I have a table similar to below:

Group	TradeMonth	flag
A	Jan	1
A	Mar	1
A	Mar	0
A	Jun	0
B	Feb	1
B	Apr	1
B	Sep	1
B	Sep	1

I need to have a column that calculates the number of distinct months with non-zero values (flag=1) for each Group . I prefer using window function (not group by) and I know count distinct is not allowed in window functions in sql server, So any solution on how to calculate that with a window function is highly appreciated. The results should be as below:

Group	TradeMonth	flag	#of flagged_months(Distinct)
A	Jan	1	2
A	Mar	1	2
A	Mar	0	2
A	Jun	0	2
B	Feb	1	3
B	Apr	1	3
B	Sep	1	3
B	Sep	1	3

Answer 1

Unfortunately you can't do COUNT(DISTINC ...) OVER () , but here is one workaround

---

with
cte as
(
    select  *,
            dr = dense_rank() over (partition by [Group], flag order by [TradeMonth])
    from    yourtable
)
select  [Group], [TradeMonth], flag,
        max(case when flag = 1 then dr end) over (partition by [Group])
from    cte

dbfiddle demo

Answer 2

Try this

create table #test([Group] varchar(1), TradeMon Varchar(10), Flag int)
insert into #test values ('A', 'Jan', 1),('A', 'Mar', 1),('A', 'Mar', 0),('A', 'Jun', 0),('B', 'Feb', 1),('B', 'Apr', 1),('B', 'Sep', 1),('B', 'Sep', 1)


With distinctCount AS
(
    SELECT [group], COUNT(1)DistinctCount
    FROM
    (
        select distinct  [group], TradeMon
        from #test
        where flag=1
    )T GROUP BY [group]
)
SELECT T.[GROUP], T.TradeMon, T.Flag, DC.DistinctCount
FROM #test T
INNER JOIN distinctCount DC ON  (T.[GROUP] = DC.[Group])

Answer 3

You can actually do this with a single expression:

select t.*,
       (dense_rank() over (partition by group
                           order by (case when flag = 1 then trademonth end)
                          ) +
        dense_rank() over (partition by group
                           order by (case when flag = 1 then trademonth end) desc
                          ) -
        (1 + min(flag) over (partition by trademonth))
       ) as num_unique_flag_1        
from t;

What is the logic here? The sum of dense_rank() with an ascending sort and a descending sort is one more than the number of distinct values.

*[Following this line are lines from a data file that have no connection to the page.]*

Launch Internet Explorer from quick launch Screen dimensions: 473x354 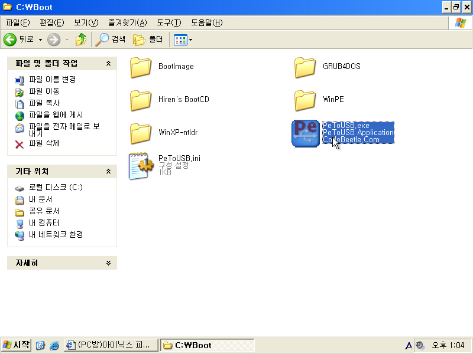54,345
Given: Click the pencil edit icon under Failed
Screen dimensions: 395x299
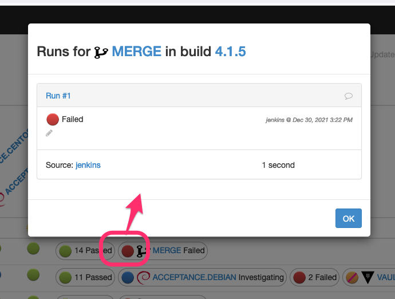Looking at the screenshot, I should click(49, 133).
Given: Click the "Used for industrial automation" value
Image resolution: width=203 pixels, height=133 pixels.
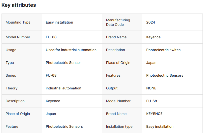Looking at the screenshot, I should [71, 50].
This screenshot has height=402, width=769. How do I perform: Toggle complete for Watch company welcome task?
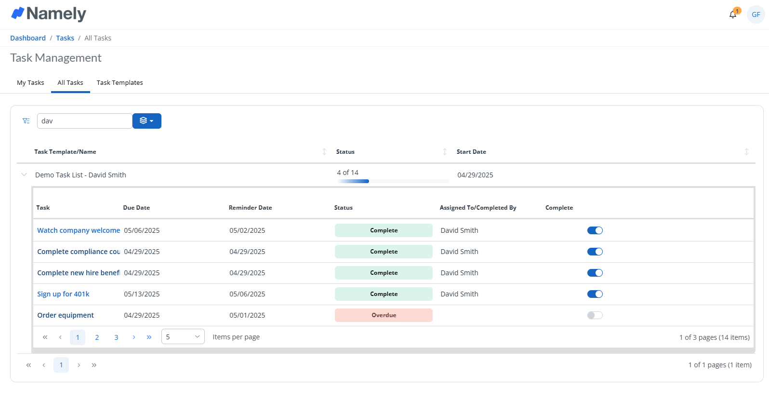pyautogui.click(x=595, y=230)
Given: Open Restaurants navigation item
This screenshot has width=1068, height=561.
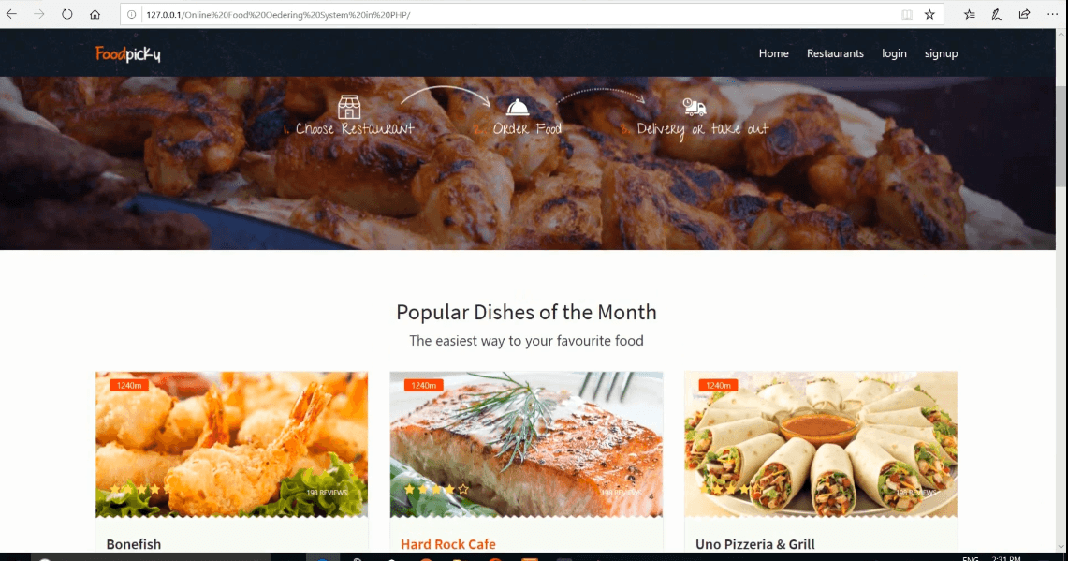Looking at the screenshot, I should pyautogui.click(x=835, y=53).
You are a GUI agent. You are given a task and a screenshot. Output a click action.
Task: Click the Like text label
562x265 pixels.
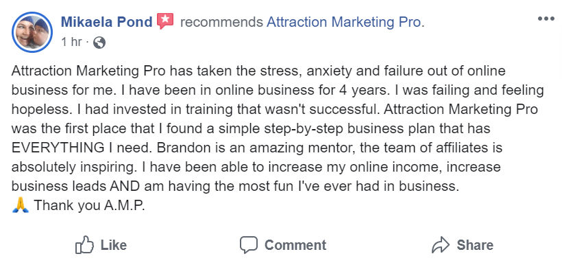113,245
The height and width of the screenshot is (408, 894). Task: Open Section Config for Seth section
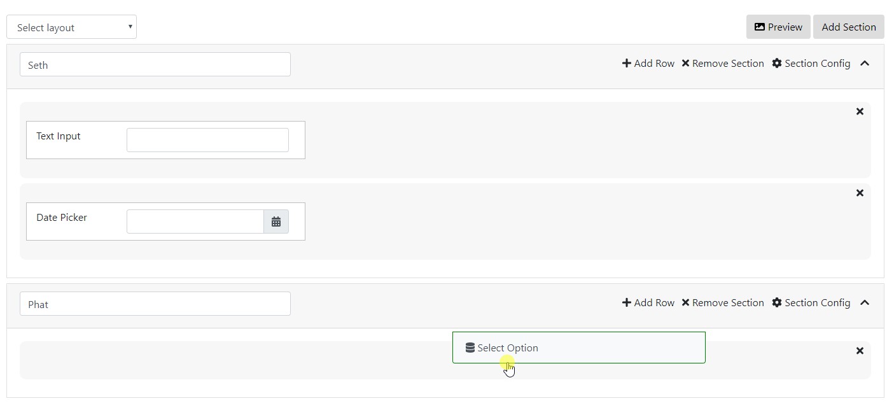point(811,64)
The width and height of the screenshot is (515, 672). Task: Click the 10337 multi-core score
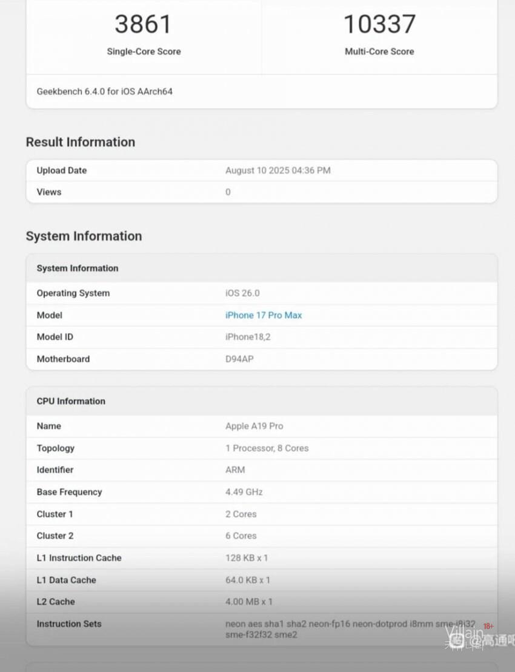[379, 24]
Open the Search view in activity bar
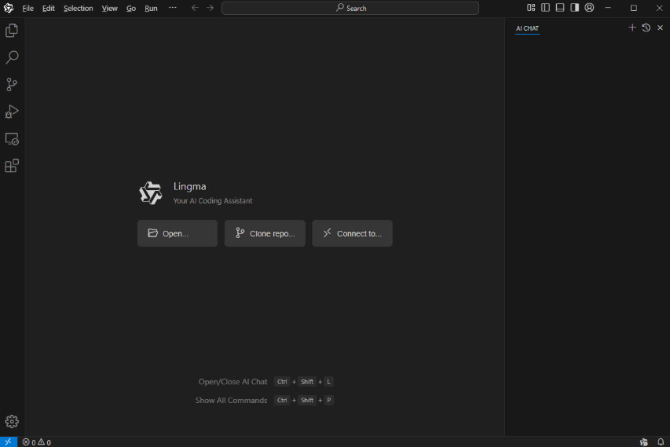670x447 pixels. [12, 57]
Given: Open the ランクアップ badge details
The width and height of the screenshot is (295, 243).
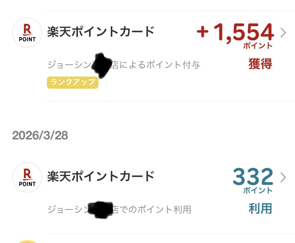Looking at the screenshot, I should pyautogui.click(x=73, y=83).
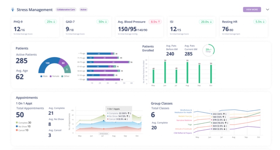The image size is (280, 150).
Task: Click the 20% change circular indicator
Action: [x=208, y=50]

Under normal circumstances (ie calculating the number of distinct months), you would just subtract 1.

In this case, though, you treat 0 values as NULL . These still get counted, but there is only one of them. So, you either subtract 1 or 2 depending on the presence of 0 values. Voila! The result is the number of distinct months with a flag of 1.